Let’s reflect for a moment on some of the work we do at Canadian Blood Services. A majority of our stem cell registrants are white; we have a shortage of registrants who are Black, Indigenous or a person of colour (BIPOC). This means that when a BIPOC individual is in need of a stem cell transplant as part of their treatment, they are less likely to find a match.
For greater context, we currently have 6,913 Black individuals registered to be stem cell donors (which makes up 1.53 per cent of the total registry). This is much lower than we’d like to see. Our cord blood units have surpassed our goal though, and 62 per cent of our donor pool is made up of donors from a diversity of backgrounds (5 per cent of which are Black registrants, which is much higher than our adult pool).
There is still much progress to be made; how we recruit, engage and learn from Canadians from these marginalized backgrounds matters a great deal and is something we are working hard to improve.
There are many layers to our diversity, equity and inclusion journey; it is a long journey and change takes time. You have my personal commitment that progress will include (but will not be limited to):
- More equitable hiring practices.
- Clearer paths to leadership positions for BIPOC individuals.

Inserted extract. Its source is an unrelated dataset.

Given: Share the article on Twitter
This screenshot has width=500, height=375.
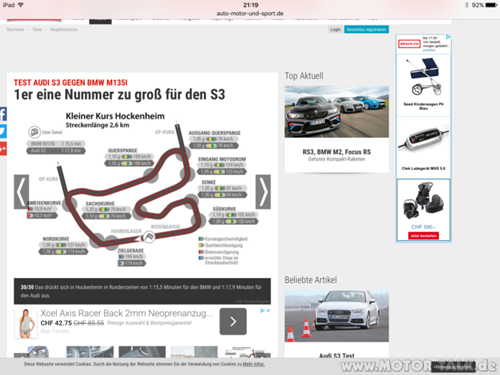Looking at the screenshot, I should pyautogui.click(x=3, y=131).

- A dedicated, web-based resource for historically marginalized groups (employees, donors, potential donors or patients).
- Better practices for engaging with donors and employees from historically marginalized groups (whether that marginalization is based on ethnic identity, gender, sexual orientation, physical or mental ability or any other identifying characteristic).
- Diversification of our stem cell and cord blood registry to better serve diverse patient groups across the country.
- Strong and ongoing encouragement from the board of directors to the Ministers of Health that the board renewal cycle (in the fall of each year) be used as an opportunity to recruit directors from historically marginalized groups (whether that marginalization is based in racial identity, gender, sexual orientation, physical ability or other.)
- Ongoing evaluation of the federal government’s 50 – 30 Challenge and how Canadian Blood Services might use this as a benchmark for our own evolution toward greater diversity, equity and inclusion at all levels of the organization.
- To continue to progress towards behaviour-based screening for all donors, rather than a waiting period for men who have sex with men. (More information on this topic can be found here)
These are just a few of the immediate goals we are working toward and I look forward to keeping all employees and all Canadians updated.
May we all take the learnings from Black History Month and this past year and carry them with us in our work and in our lives outside CBS. Canada’s history is the history of all its peoples, and this includes Black Canadians. Just as it includes the history and lived experiences of Indigenous peoples and other Persons of Colour, of Canadians who identify as LGBTQ2+, or in any other way. If we are to truly fulfil our role as Canada’s Lifeline, it is our duty to acknowledge our past, to engage with all aspects of our diversity, and to meaningfully build a more inclusive and equitable future for all.